投資家に大人気のオルカンやS&P500ですが、それにプラスして投資したいと考える方もいるでしょう。ファンドをうまく組み合わせることでリスクを下げ、より長期投資がしやすくなります。本記事ではオルカンやS&P500と組み合わせるとよいファンド、そうでないファンドについて解説します。
オルカンやS&P500の特徴をおさらい
日本で根強い人気のオルカンやS&P500について、おさらいしておきましょう。
オルカンは全世界だが米国比率が高い
eMAXIS Slim 全世界株式(オール・カントリー)は、先進国から新興国まで約50カ国、約3,000銘柄に分散投資を行います。一見すると広範な分散が図られているように見えるオルカンですが、その内部構成を見ると、米国株が占める比率は約60%に達しています。
世界中に幅広く分散しているイメージを持っていた方もいると思いますが、実際には米国が半分以上を占めています。
S&P500は米国のみ
S&P500は、米国市場を代表する大型株500社に投資を行います。米国の割合が100%であり、米国の成長性・将来性を重視する方に選ばれているファンドです。
さらに、S&P500をけん引しているのはいわゆる「ビッグテック」と呼ばれる巨大IT企業です。Google、Apple、Amazon、Microsoft、NVIDIAなどの株価に左右されやすいのも特徴です。
オルカンとS&P500の併用はアリ?
2つのファンドはともに人気であるため、併せ持ちを検討する方もいるでしょう。「全世界に分散投資をしながら、米国の成長を取り込む」という文脈で推奨されることもありますが、慎重な判断が必要です。
両者を併せ持つことで、ポートフォリオの米国比率は70~80%台程度まで高まるケースが多いです。よって、オルカンが本来持っている「国別分散」の機能を弱めることにつながります。

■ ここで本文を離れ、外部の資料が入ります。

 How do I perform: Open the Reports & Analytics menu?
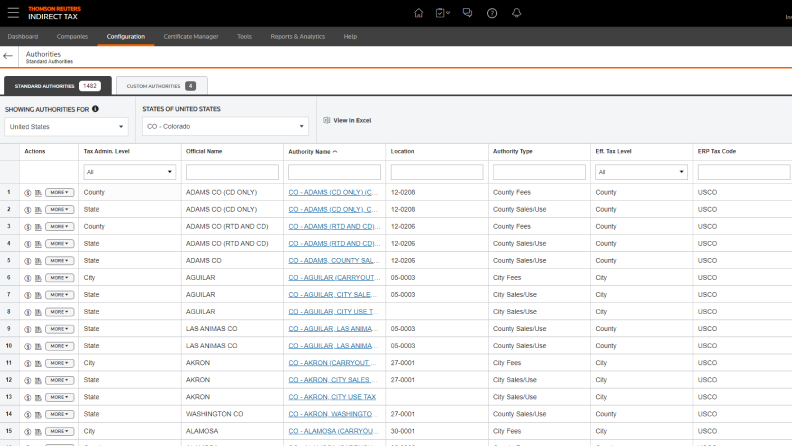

併用をしたいなら、米国に偏重するリスクをどのように調整するかが鍵となるでしょう。
組み合わせに向いていない銘柄
以上のような特性から、オルカンやS&P500と併用に向いていないのは、米国比率が高いファンドといえます。
たとえば「楽天・VTI(楽天・全米株式インデックス・ファンド)」やNASDAQ100に連動するファンド、「iFreeNEXT FANG+インデックス」のような特定のビッグテックに集中投資するファンドも注意が必要です。
ただし、ここでの「向いていない」とは、あくまで分散投資に向いていないという意味です。ビッグテックの成長性に期待するなら、あえて併用する考え方もあるでしょう。
オルカンやS&P500と組み合わせるのに向いているファンド
ここからは、オルカンやS&P500と併用することで、分散投資につながるファンドを紹介します。
楽天・全世界株式(除く米国)インデックス・ファンド
こちらは、アメリカを除く全世界に投資をするインデックス・ファンドです。オルカンなどと併用することにより、ポートフォリオにおけるアメリカの比率を調整するのに役立ちます。
2022年12月に設定された比較的新しいファンドですが、純資産は順調に増え、現在は200億円を超えています。
eMAXIS Slim 先進国債券インデックス
株式への偏重を調整したい方におすすめなのが、債券に投資するファンドです。株式と債券は一般的に異なる値動きを示すため、ポートフォリオに組み入れることでリスクを低減させる効果が期待できます。
同じくeMAXIS Slimシリーズであるこちらのファンドは、日本を除く先進国の公社債へ投資を行います。eMAXIS Slimらしく、信託報酬が低く設定されているのもメリットです。
eMAXIS Slim 国内/先進国リートインデックス
株式のリスクを減らすのに、リート(REIT)のファンドを選ぶのも1つの方法です。不動産投資信託であり、株式や債券とは異なる値動きをする傾向があります。
ポートフォリオの数%をリートにすることで、実物資産に近い性質を取り込むと同時に、インフレ耐性も高められます。
三菱UFJ 純金ファンド
金(ゴールド)は、地政学リスクが高まる局面で威力を発揮するとされています。直近でも大きなリターンを記録しており、株式が調整局面に入った際のリスクヘッジとして機能することが多いとされています。
こちらのファンドは純金上場信託(現物国内保管型)を主要な投資対象としています。